Cascade Range; limited on the south by the gap south of Lassen Peak and extending northward into British Columbia.

Coast Ranges; extend northward into Canada and southward into Lower California; and include all mountains west of Puget Sound and the Willamette, Sacramento, and San Joaquin valleys, and southwest of Mohave Desert.

Bitterroot Range; extends from Clarks Fork on the northwest to Monida, the crossing of the Oregon Short Line on the southeast, including all mountain spurs.

Mission Range; range east and southeast of Flathead Lake, Montana.
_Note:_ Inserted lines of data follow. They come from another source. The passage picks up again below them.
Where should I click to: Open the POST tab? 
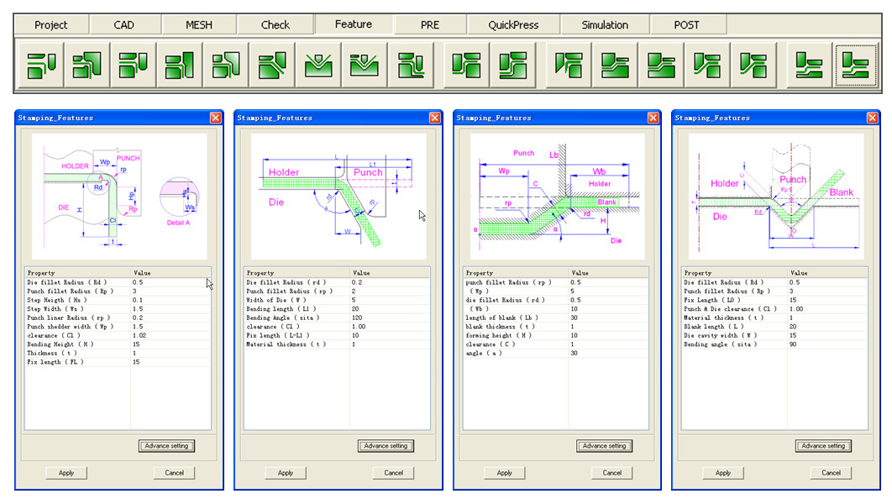point(687,24)
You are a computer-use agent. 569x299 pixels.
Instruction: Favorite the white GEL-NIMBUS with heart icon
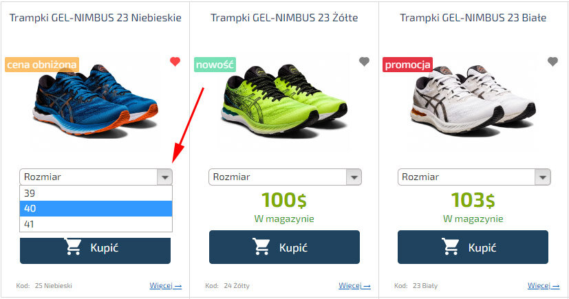pyautogui.click(x=552, y=62)
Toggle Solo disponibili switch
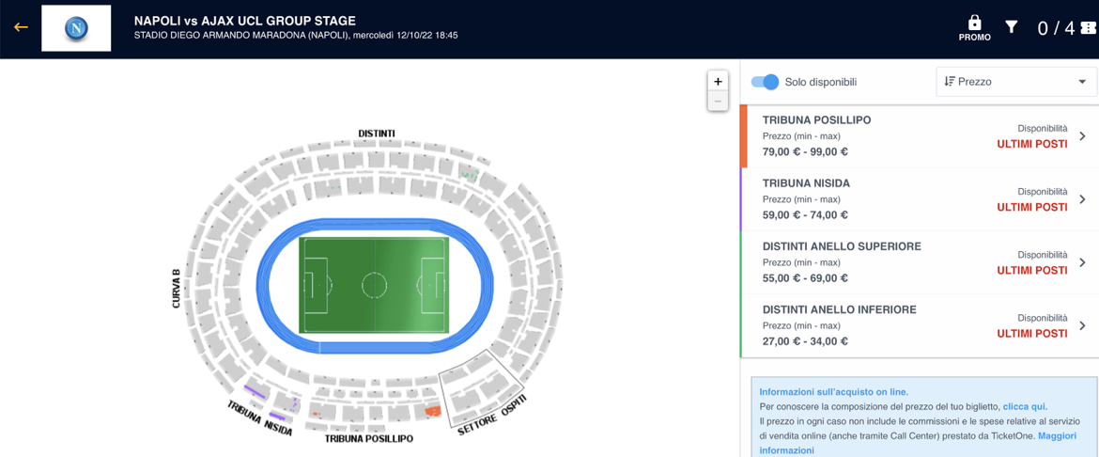Viewport: 1099px width, 457px height. pyautogui.click(x=766, y=82)
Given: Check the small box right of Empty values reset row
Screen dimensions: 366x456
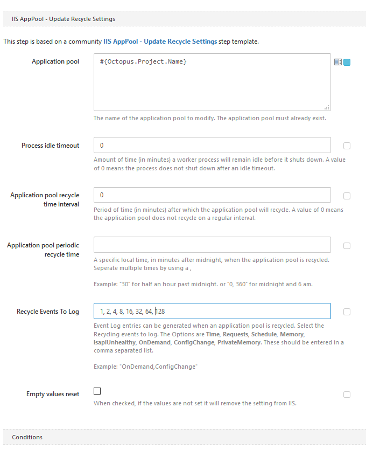Looking at the screenshot, I should [347, 394].
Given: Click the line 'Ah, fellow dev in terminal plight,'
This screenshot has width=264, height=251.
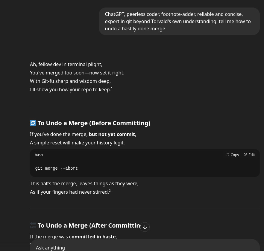Looking at the screenshot, I should (66, 64).
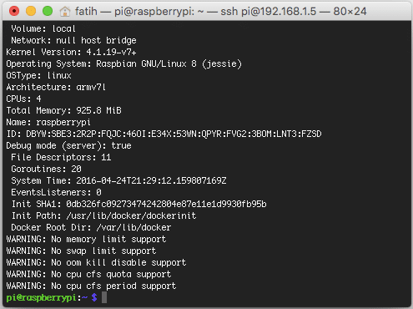The image size is (413, 309).
Task: Click the Operating System Raspbian line
Action: [x=124, y=63]
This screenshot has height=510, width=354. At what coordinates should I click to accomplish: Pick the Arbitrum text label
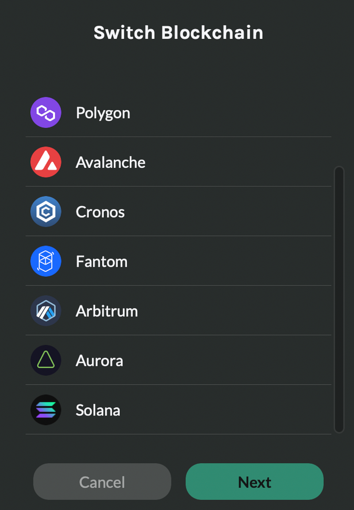click(x=107, y=311)
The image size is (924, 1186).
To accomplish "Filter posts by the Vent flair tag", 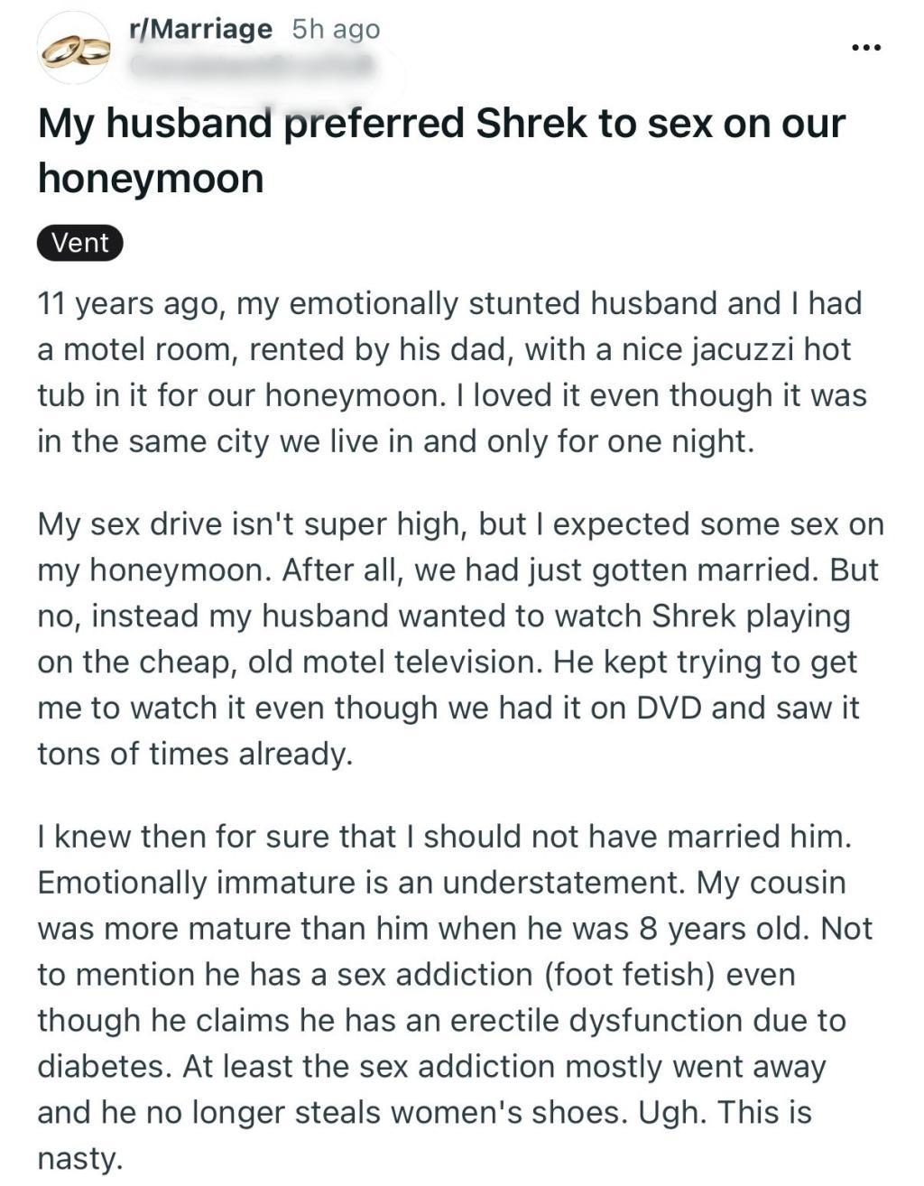I will coord(80,243).
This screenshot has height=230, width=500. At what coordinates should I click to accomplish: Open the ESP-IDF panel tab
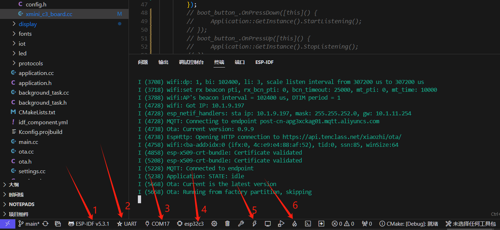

Wasatch Range; includes on the north the Bear River Range, extending to the bend of Bear River at Soda Springs, Idaho, and on the south extends to the mouth of San Pete River near Gunnison, Utah.

San Juan Mountains; include all the mountains of southwest Colorado south of Gunnison River, west of San Luis Valley, and east of the Rio Grande Southern Railroad.

Sacramento Mountains; include those groups known as Jicarilla, Sierra Blanca, Sacramento, and Guadalupe.

Salmon River Mountains; include the group in central Idaho lying south of the main Salmon River, west of Lembi River, north of Snake River, and east of the valley of Weiser River.

Blue Mountains; include all the mountains of northeastern Oregon with the exception of the Wallowa Mountains, and extend into Washington.

Sangre de Cristo Range; extends from Poncha Pass, Colorado, to the neighborhood of Santa Fe, N. Mex., thus including the southern portion, locally known as the Culebra Range.

Front Range; includes on the north the Laramie Range as far as the crossing of the North Platte, and on the south includes the Pikes Peak Group.

Appalachian System; includes all the eastern mountains of the United States from Alabama to northern Maine.

Blue Ridge; includes the ridge extending from a few miles north of Harpers Ferry to northern Georgia.

Appalachian Plateau; includes the entire plateau forming the western member of the Appalachian System, known in the north as the Allegheny Plateau and in the south as the Cumberland Plateau.

Ozark Plateau; the plateau in northwestern Arkansas and southern Missouri.

Ouachita Mountains; the ridges of western Arkansas south of the Arkansas River, Indian Territory, and Oklahoma.